Israel’s Orly Fuchs Galchen (Hollowology) shows us her best blues and greens dressed up with carved dots and lines. She shares hollow heart tricks in a tutorial on Etsy.

A look at Orly’s unconventional approaches shown on Instagram and Facebook will have you skipping to your studio to try your hand at some romantic mementos of your own.

Pencil me in

Bodini on PCDaily

Italy’s Alessia Bodini used colored pencils to give these hollow polymer beads their vibrancy.

Surface treatments on polymer are becoming more plentiful (see yesterday’s pastels) and more interesting as artists take more painterly approaches to our small canvases. You can follow Alessia’s experiments on Facebook and Flickr.

Have paints and pencils showed up in your toolbox?

Hollowed beads revisited

Haskova on PCDaily

When teachers begin to prepare for their 2016 classes, we get an early look at what’s ahead in polymer. Here Eva Haskova shows off her January 31 class samples with their graffiti-like marks and hollowed out interiors.

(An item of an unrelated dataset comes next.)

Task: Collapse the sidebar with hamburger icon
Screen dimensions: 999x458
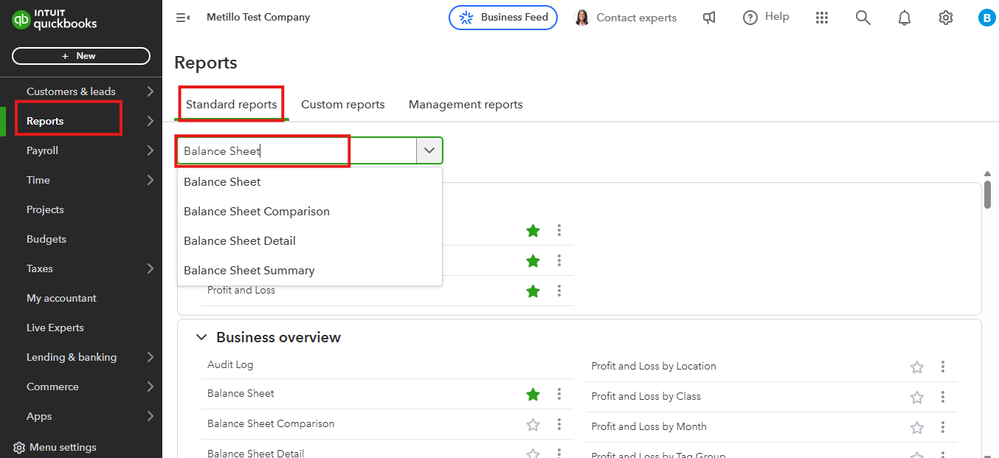Action: [182, 17]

Eva and her students will be pushing the boundaries of the bead in her class in Prague. Wouldn’t you like to know how she uses embossing powders to achieve those spotty edges and slashes of color? See the other classes here and more of Eva’s newest work on Flickr and Facebook.

Collaged transfers

maunsell_hollow_transfer

These glowing hollow beads from Claire Maunsell are patterned with collaged pieces of laser transfers. The elegant mix of patterns shine through dark and distressed surfaces. The combination lends her beads an aura of a rich and mysterious past.

Claire’s added a number of collaged and hollow beads on her Flickr pages. Go there for your first-of-the-week jolt of inspiration.

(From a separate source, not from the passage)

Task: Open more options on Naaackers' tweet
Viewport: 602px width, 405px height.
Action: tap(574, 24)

We happened to be working on laser transfers in our weekend class in Minnesota. See how Maureen Carlson turned the transfer of her sprite into a sculpture and see some of our class pictures on Instagram.

Polymer surface design

Turner on PCDaily

Vickie Turner has moved to the east coast of Canada and writes a lovely post (on her polymer blog, Claymagination) about her new home and the work she’s doing in her studio. The tour of her area provides a dreamy diversion.

She took a class in polymer surface techniques with Claire Maunsell in Montreal before the move and used it as the starting point for these very distinctive and painterly beads.

Turner on PCDaily

Vickie says that she finds herself in the studio – usually by painting. You can easily see how she brings her “process painting” to polymer with stunning effect.

That’s two dynamic teacher/student matchups this week.

Cracking the code

Maunsell on PCDaily

This very large hollow crackle pendant with a carved edge from Canada’s Claire Maunsell bursts with color, texture and excitement. Claire teaches the first class at the new Galerie Freisleben in Ubersee in August.

She says, ” I think you’ll agree that we can expect this gallery to be an exciting hub for all things polymer now and in the future, and I’m just so excited to be part of it!”

Maunsell on PCDaily

Claire is teaching surfaces in Ubersee and traveling to other venues to share her own brand of hollow forms. Claire comes from a background in hot glass so her approach to surfaces and hollow forms in polymer is quite different from others.

I’m returning to Ohio from Canada today with a renewed appreciation for the mellow Canadian vibe. My 3-year-old grandson is floating on a cloud after a visit to the top of the CN Tower in Toronto. Who knew that tickets to a tourist attraction and a ride in a glass elevator could bring such happiness? Ah, the joys of grandparenting.